Hunting Future Earnings Per Share Growth
Risks
What could happen that would invalidate this narrative?- The accelerating global transition toward decarbonization and renewables will likely reduce long-term demand for oilfield services, shrinking Hunting's addressable market and putting sustained pressure on future revenues.
- Despite efforts at diversification, the company's core business and the majority of its growth ambitions remain heavily tied to the traditional oil and gas sector, making Hunting vulnerable to underperformance on earnings and margins as industry capital shifts to lower-carbon alternatives.
- Regulatory trends toward tighter environmental legislation, such as increased emission taxes and carbon pricing, are expected to drive up operational costs and could compress net margins over time, particularly as much of Hunting's footprint is international and exposed to jurisdictions with varying policy risks.
- The text highlights the importance of large, lumpy projects and major contracts in regions like the Middle East and South America; this ongoing dependence on cyclical and mature markets exposes the company to pronounced swings in utilization rates, which could create periods of margin contraction and volatile earnings.
- As major investment funds and institutional capital continue to rotate away from fossil fuel-related businesses, Hunting may face persistent downward pressure on its valuation multiples and higher costs or dilution when raising capital, ultimately impacting shareholder returns and limiting financial flexibility.
Valuation
How have all the factors above been brought together to estimate a fair value?- The assumed bullish price target for Hunting is £5.97, which is the highest price target estimate amongst analysts. This valuation is based on what can be assumed as the expectations of Hunting's future earnings growth, profit margins and other risk factors from analysts on the bullish end of the spectrum.
- However, there is a degree of disagreement amongst analysts, with the most bullish reporting a price target of £5.97, and the most bearish reporting a price target of just £3.29.
- In order for you to agree with the bullish analysts, you'd need to believe that by 2028, revenues will be $1.4 billion, earnings will come to $130.7 million, and it would be trading on a PE ratio of 12.2x, assuming you use a discount rate of 7.9%.
- Given the current share price of £3.42, the bullish analyst price target of £5.97 is 42.6% higher.
- We always encourage you to reach your own conclusions though. So sense check these analyst numbers against your own assumptions and expectations based on your understanding of the business and what you believe is probable.

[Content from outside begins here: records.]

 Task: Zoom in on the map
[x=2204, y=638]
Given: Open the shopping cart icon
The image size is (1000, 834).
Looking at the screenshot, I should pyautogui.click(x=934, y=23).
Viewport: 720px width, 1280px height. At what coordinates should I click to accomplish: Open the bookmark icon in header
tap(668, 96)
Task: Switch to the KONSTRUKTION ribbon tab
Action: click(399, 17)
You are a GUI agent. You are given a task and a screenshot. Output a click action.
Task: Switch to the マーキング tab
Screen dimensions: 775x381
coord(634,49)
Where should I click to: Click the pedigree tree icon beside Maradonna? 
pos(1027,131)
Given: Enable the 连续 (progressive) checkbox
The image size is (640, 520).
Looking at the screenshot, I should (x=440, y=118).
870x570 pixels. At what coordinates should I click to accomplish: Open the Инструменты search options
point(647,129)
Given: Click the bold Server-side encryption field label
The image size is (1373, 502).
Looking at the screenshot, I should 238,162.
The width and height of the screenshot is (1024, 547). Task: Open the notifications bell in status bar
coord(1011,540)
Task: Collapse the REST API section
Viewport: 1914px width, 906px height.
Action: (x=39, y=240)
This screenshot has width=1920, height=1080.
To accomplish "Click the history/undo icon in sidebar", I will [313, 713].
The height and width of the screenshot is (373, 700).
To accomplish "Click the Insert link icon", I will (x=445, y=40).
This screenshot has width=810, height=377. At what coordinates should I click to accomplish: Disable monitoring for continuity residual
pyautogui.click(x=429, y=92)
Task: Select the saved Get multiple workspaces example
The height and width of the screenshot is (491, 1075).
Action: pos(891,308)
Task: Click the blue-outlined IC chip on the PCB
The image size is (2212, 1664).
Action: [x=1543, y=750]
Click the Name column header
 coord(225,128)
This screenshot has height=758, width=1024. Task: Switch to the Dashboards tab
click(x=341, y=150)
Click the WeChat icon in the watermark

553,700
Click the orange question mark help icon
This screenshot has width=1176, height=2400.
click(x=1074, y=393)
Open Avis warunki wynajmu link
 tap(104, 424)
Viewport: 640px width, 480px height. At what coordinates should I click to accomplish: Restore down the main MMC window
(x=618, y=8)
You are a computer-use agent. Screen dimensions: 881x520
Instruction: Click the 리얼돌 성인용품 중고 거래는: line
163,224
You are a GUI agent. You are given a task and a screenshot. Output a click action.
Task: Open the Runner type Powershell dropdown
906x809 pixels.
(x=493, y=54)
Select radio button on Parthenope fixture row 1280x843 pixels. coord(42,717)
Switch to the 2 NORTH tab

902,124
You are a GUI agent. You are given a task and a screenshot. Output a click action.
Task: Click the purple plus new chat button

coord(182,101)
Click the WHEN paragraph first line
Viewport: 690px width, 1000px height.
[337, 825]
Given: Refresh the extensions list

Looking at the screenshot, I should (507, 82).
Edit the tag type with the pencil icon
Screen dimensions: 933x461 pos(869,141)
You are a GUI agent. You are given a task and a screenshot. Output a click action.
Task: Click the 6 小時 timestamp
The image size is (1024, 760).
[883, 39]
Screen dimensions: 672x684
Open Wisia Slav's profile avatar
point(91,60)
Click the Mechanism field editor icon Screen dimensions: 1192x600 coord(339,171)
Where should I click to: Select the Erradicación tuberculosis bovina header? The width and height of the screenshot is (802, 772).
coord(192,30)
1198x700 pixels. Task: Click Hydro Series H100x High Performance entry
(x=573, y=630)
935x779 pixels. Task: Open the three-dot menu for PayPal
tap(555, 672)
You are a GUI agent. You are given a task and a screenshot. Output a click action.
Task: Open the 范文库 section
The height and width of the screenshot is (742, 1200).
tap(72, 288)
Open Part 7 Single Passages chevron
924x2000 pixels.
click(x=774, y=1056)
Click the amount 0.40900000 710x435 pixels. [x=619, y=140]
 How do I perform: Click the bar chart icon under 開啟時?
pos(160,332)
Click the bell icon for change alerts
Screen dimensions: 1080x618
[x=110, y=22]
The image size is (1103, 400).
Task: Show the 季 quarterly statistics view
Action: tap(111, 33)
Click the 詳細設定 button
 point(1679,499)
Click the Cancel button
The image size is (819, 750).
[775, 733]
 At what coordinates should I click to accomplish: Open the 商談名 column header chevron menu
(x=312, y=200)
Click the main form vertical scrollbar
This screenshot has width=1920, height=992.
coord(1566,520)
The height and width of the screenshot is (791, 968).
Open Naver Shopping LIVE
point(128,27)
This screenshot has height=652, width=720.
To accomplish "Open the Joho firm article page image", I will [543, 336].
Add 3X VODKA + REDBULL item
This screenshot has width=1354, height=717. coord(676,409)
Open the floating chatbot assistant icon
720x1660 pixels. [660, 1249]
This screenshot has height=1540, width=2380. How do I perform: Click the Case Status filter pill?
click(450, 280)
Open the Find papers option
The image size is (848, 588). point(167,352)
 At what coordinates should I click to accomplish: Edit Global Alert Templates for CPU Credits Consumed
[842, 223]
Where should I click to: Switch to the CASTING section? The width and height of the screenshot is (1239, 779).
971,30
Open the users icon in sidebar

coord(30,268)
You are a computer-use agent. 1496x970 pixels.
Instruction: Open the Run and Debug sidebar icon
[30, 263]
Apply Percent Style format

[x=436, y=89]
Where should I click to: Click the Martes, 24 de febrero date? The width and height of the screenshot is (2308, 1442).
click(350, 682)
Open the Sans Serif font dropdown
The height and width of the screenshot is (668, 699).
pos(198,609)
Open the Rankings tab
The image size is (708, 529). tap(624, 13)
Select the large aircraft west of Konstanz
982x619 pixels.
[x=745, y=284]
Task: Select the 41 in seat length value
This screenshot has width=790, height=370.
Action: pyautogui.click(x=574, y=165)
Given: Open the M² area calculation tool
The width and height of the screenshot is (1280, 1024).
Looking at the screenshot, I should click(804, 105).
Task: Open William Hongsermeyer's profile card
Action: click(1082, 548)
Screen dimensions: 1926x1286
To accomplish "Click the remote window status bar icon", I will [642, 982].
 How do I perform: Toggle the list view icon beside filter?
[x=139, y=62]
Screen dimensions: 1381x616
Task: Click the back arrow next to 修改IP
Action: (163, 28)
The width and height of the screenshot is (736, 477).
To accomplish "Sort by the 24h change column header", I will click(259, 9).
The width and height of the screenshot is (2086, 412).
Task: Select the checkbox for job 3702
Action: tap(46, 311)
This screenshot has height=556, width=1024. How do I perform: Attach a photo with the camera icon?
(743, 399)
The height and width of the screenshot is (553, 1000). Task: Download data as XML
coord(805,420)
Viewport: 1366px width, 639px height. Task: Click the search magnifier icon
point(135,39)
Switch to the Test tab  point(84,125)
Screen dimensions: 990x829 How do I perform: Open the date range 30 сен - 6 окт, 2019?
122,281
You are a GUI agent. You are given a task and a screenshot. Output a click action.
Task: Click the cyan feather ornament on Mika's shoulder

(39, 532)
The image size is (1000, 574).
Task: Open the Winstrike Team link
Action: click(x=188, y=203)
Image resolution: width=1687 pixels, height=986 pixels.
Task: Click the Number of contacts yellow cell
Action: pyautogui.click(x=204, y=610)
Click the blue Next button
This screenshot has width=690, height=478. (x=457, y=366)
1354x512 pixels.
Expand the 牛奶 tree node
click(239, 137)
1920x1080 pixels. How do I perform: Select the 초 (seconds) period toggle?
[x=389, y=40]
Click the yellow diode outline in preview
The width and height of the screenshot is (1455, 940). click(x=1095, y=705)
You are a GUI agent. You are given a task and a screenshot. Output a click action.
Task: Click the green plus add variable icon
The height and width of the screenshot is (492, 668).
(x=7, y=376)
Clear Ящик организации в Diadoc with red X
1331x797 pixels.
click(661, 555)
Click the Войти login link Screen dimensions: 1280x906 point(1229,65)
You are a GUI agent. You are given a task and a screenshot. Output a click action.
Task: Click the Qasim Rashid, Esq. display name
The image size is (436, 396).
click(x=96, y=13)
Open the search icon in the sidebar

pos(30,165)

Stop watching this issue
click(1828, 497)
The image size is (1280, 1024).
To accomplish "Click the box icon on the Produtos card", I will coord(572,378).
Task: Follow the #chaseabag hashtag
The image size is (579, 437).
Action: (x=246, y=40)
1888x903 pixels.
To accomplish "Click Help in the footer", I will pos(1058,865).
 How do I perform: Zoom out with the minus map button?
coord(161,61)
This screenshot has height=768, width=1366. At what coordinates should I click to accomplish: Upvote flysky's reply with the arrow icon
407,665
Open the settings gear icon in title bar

How well do narratives help inform your perspective?
Disclaimer
AnalystHighTarget is a tool utilizing a Large Language Model (LLM) that ingests data on consensus price targets, forecasted revenue and earnings figures, as well as the transcripts of earnings calls to produce qualitative analysis. The narratives produced by AnalystHighTarget are general in nature and are based solely on analyst data and publicly-available material published by the respective companies. These scenarios are not indicative of the company's future performance and are exploratory in nature. Simply Wall St has no position in the company(s) mentioned. Simply Wall St may provide the securities issuer or related entities with website advertising services for a fee, on an arm's length basis. These relationships have no impact on the way we conduct our business, the content we host, or how our content is served to users. The price targets and estimates used are consensus data, and do not constitute a recommendation to buy or sell any stock, and they do not take account of your objectives, or your financial situation. Note that AnalystHighTarget's analysis may not factor in the latest price-sensitive company announcements or qualitative material.